[Entries for locating words and elements]
* Begin *

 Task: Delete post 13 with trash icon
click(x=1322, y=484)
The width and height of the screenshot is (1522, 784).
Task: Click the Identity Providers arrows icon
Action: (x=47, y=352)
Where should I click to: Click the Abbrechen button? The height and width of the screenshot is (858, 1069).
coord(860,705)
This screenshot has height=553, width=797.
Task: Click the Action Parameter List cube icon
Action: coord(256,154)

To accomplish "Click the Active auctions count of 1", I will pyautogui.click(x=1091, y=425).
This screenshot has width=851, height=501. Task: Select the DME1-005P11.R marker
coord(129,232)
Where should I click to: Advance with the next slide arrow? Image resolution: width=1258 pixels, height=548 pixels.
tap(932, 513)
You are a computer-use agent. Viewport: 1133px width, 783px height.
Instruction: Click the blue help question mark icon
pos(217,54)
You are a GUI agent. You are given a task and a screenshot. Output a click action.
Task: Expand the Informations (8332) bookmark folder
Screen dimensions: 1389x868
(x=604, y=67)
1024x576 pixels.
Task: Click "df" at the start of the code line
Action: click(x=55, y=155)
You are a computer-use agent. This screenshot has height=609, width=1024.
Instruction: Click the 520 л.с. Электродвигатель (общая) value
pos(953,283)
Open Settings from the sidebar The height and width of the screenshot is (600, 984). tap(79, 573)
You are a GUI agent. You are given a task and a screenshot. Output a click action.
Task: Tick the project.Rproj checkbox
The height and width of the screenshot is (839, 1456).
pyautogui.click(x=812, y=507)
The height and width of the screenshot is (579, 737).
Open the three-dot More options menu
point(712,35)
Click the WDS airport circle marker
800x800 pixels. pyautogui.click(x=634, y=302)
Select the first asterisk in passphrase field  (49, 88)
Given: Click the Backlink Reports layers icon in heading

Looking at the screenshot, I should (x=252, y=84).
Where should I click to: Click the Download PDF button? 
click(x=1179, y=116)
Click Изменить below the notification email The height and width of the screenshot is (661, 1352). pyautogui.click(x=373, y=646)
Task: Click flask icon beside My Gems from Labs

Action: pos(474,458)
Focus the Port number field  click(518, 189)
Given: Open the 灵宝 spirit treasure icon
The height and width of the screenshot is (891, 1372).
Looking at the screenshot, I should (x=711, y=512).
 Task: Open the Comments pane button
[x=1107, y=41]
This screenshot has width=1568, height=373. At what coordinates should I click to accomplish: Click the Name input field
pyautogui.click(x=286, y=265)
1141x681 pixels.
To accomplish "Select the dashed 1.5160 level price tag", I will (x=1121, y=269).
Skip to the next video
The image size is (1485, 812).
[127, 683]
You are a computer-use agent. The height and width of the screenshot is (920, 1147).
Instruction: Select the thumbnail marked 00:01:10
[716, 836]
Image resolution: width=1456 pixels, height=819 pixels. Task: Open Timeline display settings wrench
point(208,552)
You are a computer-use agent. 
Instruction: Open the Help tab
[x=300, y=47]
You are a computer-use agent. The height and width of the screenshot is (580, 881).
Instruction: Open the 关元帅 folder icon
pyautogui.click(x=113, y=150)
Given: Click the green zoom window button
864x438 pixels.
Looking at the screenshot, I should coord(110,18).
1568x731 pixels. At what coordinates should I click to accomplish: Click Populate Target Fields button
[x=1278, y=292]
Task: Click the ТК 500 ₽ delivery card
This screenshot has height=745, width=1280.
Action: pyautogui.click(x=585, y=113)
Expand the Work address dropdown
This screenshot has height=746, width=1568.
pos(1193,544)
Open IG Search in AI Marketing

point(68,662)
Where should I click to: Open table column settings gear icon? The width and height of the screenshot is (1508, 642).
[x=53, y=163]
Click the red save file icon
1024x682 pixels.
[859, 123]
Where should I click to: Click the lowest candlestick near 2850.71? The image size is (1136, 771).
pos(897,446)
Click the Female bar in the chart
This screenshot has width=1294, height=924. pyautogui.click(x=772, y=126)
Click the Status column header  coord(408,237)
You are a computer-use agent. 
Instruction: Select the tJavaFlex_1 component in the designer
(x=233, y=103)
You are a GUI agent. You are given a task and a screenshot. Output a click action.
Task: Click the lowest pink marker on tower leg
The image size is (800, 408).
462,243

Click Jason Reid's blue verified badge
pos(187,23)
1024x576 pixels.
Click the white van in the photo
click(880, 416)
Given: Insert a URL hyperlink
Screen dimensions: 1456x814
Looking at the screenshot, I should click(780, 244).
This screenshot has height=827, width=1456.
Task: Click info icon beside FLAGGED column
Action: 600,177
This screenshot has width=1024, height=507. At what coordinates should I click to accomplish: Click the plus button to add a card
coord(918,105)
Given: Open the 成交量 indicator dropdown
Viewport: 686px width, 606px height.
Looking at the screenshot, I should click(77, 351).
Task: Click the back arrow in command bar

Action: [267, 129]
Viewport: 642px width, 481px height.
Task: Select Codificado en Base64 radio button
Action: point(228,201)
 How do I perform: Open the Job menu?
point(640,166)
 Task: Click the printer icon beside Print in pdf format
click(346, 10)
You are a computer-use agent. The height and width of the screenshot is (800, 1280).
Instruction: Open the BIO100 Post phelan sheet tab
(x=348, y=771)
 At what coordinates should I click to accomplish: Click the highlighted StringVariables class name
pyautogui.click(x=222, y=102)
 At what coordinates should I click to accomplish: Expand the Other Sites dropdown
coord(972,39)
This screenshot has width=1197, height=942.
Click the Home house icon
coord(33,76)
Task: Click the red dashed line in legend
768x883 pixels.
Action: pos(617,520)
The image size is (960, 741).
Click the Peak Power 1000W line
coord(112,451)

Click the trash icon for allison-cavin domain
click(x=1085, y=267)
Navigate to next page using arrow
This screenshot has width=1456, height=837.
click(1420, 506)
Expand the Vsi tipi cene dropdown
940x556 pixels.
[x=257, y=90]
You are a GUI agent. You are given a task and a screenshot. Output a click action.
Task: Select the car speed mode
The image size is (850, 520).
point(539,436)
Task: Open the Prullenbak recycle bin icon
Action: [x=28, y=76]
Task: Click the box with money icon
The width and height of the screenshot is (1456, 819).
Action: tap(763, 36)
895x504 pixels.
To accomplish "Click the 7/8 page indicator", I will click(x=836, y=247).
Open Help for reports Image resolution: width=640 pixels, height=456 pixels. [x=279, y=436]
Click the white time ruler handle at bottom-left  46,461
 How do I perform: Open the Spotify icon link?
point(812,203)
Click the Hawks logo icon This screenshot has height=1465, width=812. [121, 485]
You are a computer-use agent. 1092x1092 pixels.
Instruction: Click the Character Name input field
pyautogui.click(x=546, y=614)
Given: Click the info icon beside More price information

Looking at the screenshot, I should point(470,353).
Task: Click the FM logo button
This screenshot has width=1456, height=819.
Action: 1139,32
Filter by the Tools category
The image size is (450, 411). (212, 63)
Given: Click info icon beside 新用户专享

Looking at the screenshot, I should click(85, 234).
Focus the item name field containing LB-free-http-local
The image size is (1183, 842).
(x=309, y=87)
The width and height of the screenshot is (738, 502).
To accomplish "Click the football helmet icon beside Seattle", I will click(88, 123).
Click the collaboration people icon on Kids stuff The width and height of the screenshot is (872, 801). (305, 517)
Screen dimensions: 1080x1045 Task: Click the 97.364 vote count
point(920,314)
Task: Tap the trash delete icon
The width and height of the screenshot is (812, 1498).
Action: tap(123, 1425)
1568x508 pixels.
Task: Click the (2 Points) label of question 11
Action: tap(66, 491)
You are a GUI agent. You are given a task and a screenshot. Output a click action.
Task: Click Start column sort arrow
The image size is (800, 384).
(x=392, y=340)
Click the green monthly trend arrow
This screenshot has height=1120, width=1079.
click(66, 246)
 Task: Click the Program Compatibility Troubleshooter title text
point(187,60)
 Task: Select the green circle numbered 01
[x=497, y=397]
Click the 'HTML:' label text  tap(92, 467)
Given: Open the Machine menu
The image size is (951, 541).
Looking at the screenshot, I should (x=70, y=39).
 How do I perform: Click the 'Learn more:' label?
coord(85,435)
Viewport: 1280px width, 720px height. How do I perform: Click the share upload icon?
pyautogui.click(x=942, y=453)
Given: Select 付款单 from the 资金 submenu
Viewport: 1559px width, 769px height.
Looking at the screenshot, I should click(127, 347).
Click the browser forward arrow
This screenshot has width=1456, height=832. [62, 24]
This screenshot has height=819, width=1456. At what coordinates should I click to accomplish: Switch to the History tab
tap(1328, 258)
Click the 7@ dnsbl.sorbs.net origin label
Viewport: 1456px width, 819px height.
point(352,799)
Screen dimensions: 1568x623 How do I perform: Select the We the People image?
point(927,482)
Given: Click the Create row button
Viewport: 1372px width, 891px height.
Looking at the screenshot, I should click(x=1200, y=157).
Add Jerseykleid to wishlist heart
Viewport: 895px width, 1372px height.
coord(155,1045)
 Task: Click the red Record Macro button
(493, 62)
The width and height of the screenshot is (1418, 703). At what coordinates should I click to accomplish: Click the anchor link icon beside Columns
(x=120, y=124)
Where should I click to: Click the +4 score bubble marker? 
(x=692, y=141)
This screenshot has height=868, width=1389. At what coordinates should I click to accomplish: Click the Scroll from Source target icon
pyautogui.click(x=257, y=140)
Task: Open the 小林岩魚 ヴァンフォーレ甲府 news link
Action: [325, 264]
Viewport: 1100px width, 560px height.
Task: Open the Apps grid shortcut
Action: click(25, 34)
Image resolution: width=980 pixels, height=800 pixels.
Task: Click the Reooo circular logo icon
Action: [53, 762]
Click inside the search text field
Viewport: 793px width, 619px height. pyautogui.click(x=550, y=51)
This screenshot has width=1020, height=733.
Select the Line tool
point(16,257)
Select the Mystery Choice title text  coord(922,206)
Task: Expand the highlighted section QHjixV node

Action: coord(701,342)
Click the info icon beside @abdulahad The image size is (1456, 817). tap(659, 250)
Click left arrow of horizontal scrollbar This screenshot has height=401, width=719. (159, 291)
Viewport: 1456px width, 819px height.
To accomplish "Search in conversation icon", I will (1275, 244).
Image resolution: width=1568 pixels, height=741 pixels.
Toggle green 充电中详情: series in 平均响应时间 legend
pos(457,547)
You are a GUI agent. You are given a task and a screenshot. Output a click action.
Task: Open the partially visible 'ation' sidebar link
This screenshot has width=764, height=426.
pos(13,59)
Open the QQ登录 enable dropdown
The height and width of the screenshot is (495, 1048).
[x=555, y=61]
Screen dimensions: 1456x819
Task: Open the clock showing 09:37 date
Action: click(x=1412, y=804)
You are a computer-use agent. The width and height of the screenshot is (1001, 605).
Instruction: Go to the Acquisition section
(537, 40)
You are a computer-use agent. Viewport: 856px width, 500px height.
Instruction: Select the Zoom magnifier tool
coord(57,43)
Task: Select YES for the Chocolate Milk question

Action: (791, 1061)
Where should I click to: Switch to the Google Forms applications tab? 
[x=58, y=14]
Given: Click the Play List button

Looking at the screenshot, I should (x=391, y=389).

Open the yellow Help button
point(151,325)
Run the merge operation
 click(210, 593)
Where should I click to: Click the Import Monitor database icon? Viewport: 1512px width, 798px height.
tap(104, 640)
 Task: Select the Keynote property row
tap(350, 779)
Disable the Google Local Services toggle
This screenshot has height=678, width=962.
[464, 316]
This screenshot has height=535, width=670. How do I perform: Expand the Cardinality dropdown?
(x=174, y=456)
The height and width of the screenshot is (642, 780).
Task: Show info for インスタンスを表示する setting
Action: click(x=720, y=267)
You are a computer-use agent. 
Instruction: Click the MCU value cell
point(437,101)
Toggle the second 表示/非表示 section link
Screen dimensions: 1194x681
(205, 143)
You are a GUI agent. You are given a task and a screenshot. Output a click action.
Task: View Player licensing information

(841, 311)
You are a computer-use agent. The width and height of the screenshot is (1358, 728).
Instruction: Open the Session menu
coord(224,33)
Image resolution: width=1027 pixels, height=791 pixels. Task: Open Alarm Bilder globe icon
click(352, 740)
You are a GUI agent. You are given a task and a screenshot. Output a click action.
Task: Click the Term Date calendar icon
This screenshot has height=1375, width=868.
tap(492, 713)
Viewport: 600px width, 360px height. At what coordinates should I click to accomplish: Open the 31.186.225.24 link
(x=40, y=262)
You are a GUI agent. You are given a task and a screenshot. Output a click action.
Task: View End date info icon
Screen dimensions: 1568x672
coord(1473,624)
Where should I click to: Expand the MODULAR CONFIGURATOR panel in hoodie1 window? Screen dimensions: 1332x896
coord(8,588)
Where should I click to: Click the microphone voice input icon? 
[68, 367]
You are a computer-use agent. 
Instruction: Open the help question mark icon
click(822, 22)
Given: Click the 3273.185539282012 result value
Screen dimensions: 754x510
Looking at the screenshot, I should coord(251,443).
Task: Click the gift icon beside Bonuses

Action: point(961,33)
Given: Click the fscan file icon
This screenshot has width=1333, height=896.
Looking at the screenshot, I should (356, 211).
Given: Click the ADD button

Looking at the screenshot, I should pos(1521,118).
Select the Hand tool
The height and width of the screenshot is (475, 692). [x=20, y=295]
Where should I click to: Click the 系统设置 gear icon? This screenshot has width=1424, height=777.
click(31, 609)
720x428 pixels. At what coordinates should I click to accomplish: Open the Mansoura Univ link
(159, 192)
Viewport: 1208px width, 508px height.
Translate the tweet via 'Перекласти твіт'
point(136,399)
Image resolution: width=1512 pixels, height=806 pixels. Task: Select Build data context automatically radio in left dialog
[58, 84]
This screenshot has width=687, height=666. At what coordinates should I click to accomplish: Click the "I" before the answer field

* End *

#### TASK TO CARRY OUT
Update the lines above, from the first one through the line containing "coord(129,232)", replacing "Abbrechen" with "Cancel" and leaving everything else unchanged.

#### WRITTEN RESPONSE
 Task: Delete post 13 with trash icon
click(x=1322, y=484)
The width and height of the screenshot is (1522, 784).
Task: Click the Identity Providers arrows icon
Action: (x=47, y=352)
Where should I click to: Click the Cancel button? The height and width of the screenshot is (858, 1069).
coord(860,705)
This screenshot has height=553, width=797.
Task: Click the Action Parameter List cube icon
Action: coord(256,154)

To accomplish "Click the Active auctions count of 1", I will pyautogui.click(x=1091, y=425).
This screenshot has width=851, height=501. Task: Select the DME1-005P11.R marker
coord(129,232)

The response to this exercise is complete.